Quick Answer

An IPS monitor crashing or going black during games is usually caused by driver instability, loose or faulty cables, overclocking issues, or power-related problems. In South Africa, loadshedding voltage fluctuations add an extra layer of risk. Systematically checking each cause resolves most cases.

A monitor that crashes or goes black mid-game is one of the most frustrating PC problems to diagnose - it can look identical whether the cause is a cable, a driver, the GPU, or mains power. For South African gamers dealing with erratic power infrastructure on top of standard hardware troubleshooting, here is a step-by-step fix guide.

Check Cables and Physical Connections First

Before touching any software, inspect your display cable. DisplayPort and HDMI cables can cause black screen crashes when they are faulty, loose, or not rated for the bandwidth your monitor requires. A 1440p 144 Hz signal over a low-quality or damaged cable will often crash rather than degrade gracefully. Swap to a known-good cable - ideally a certified DisplayPort 1.4 or HDMI 2.1 cable for high-resolution high-refresh setups. Try a different port on your GPU. If you are using an adapter, remove it and connect directly. These simple steps resolve a large proportion of monitor crash cases.

Update or Roll Back GPU Drivers

Driver issues are the second most common cause of display crashes during gaming. If crashes started after a driver update, roll back to the previous version using Display Driver Uninstaller (DDU) in safe mode to perform a clean removal, then install the prior stable release. If you have been running older drivers and crashes are new, update to the latest stable release - sometimes the fix is the opposite direction. After any driver change, test for at least a full gaming session before concluding the problem is resolved.

Loadshedding and Power Quality Factors

In South Africa, mains power quality is a real factor in hardware stability. Voltage fluctuations during loadshedding transitions, particularly as power returns, can stress PSUs and monitors. If crashes correlate with power events - or if your area has poor power quality generally - a quality surge protector or UPS is worth the investment. Some IPS monitors are also sensitive to input voltage quality; running on a UPS''s regulated output rather than raw mains can eliminate power-related display crashes entirely.

Frequently Asked Questions

Q: Why does my monitor go black for a few seconds during games and then recover? A: Brief black screens that recover usually indicate a driver timeout or signal handshake issue rather than a hardware failure. Update your GPU drivers and check your display cable first.

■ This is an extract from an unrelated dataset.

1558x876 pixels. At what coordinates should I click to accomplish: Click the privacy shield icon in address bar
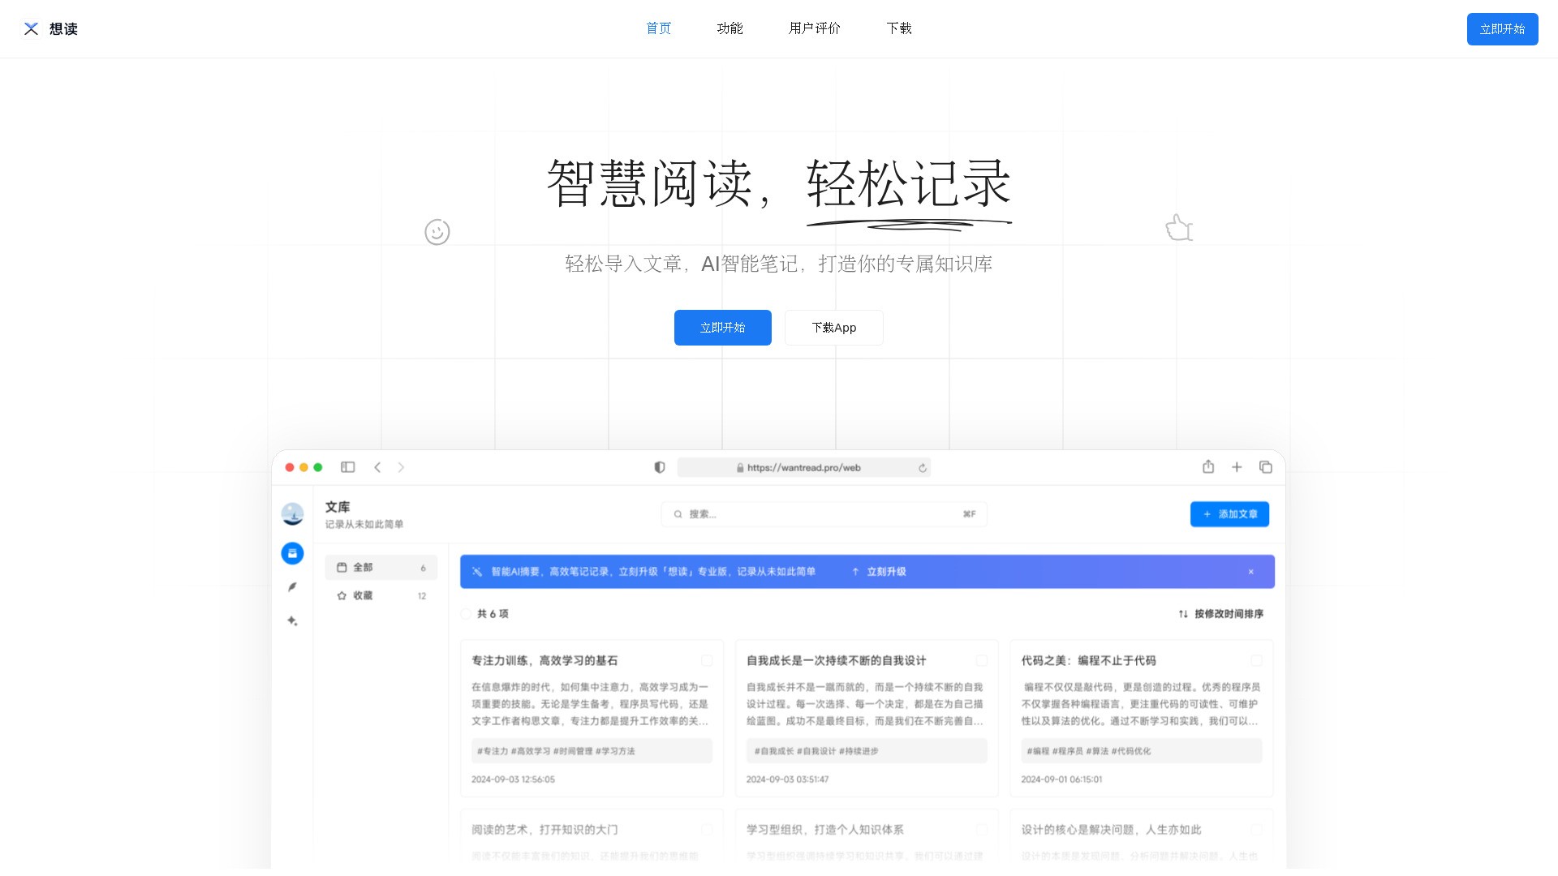pos(660,467)
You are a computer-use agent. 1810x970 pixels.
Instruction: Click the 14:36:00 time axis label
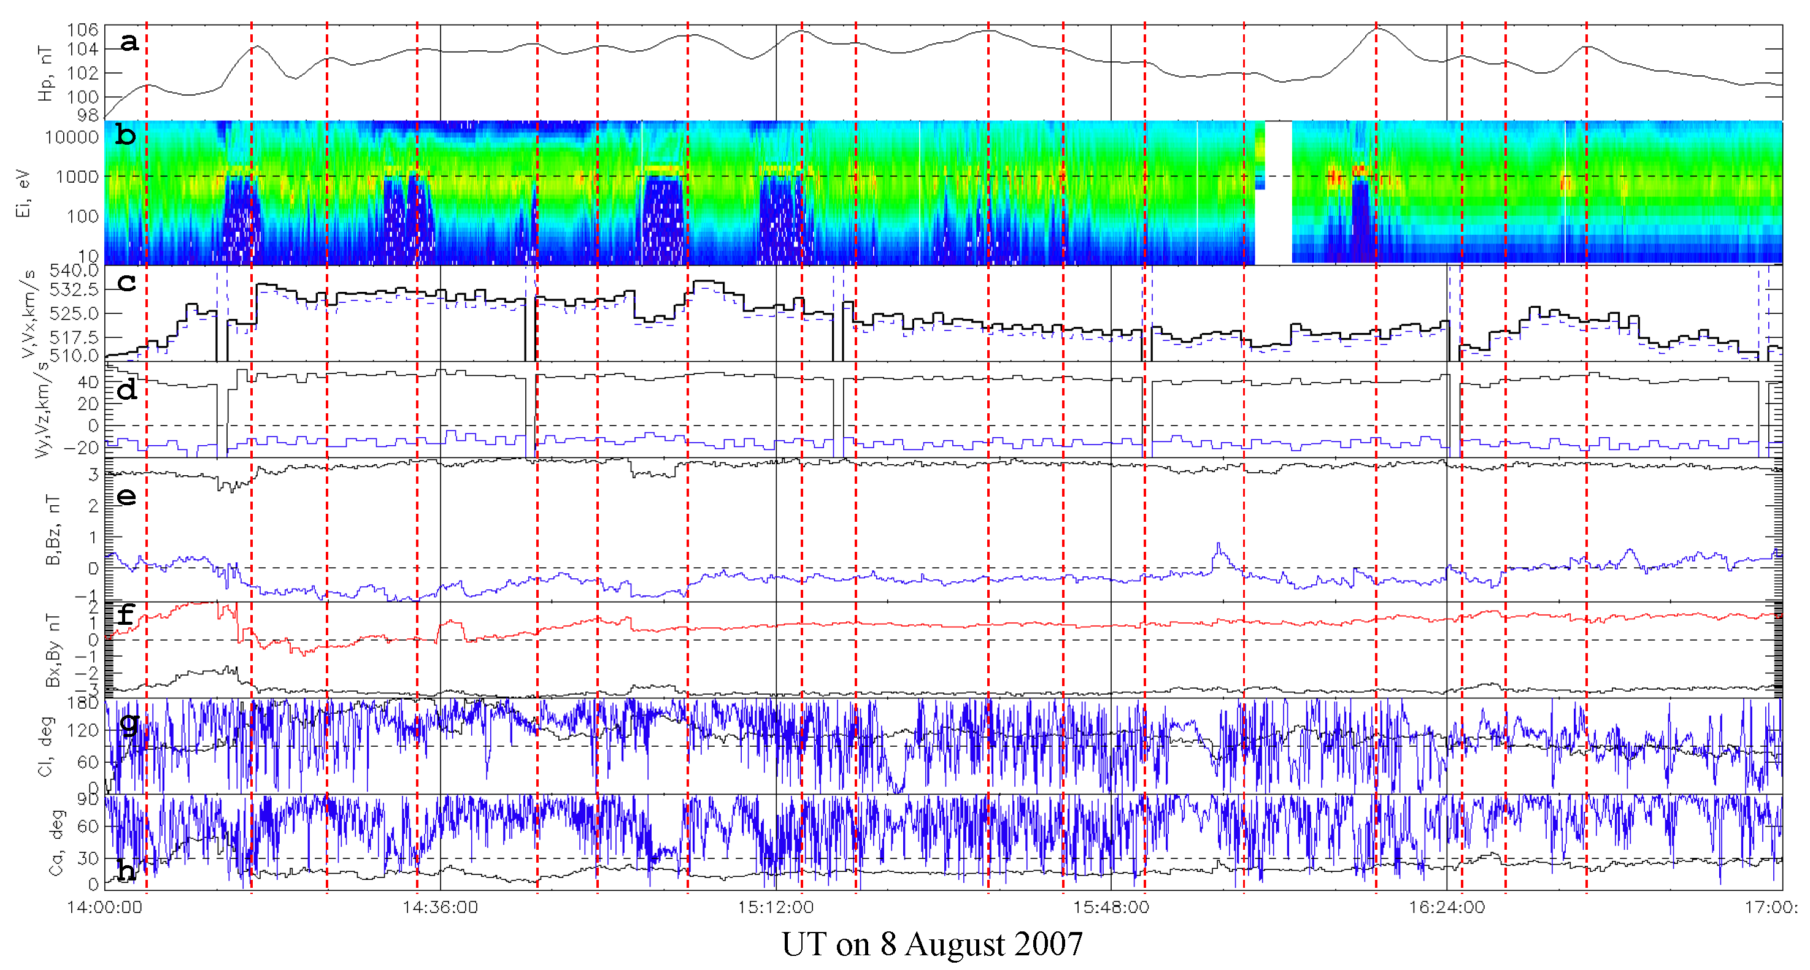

Q: Can an overclocked monitor refresh rate cause crashes? A: Yes. If you have overclocked your monitor''s refresh rate in the GPU control panel, this can cause instability. Reset to the monitor''s factory maximum refresh rate and test whether crashes stop.

Q: Could loadshedding damage my monitor? A: Voltage spikes when power returns after loadshedding can damage monitors and other hardware over time. A surge protector rated for lightning and power spikes offers meaningful protection at relatively low cost.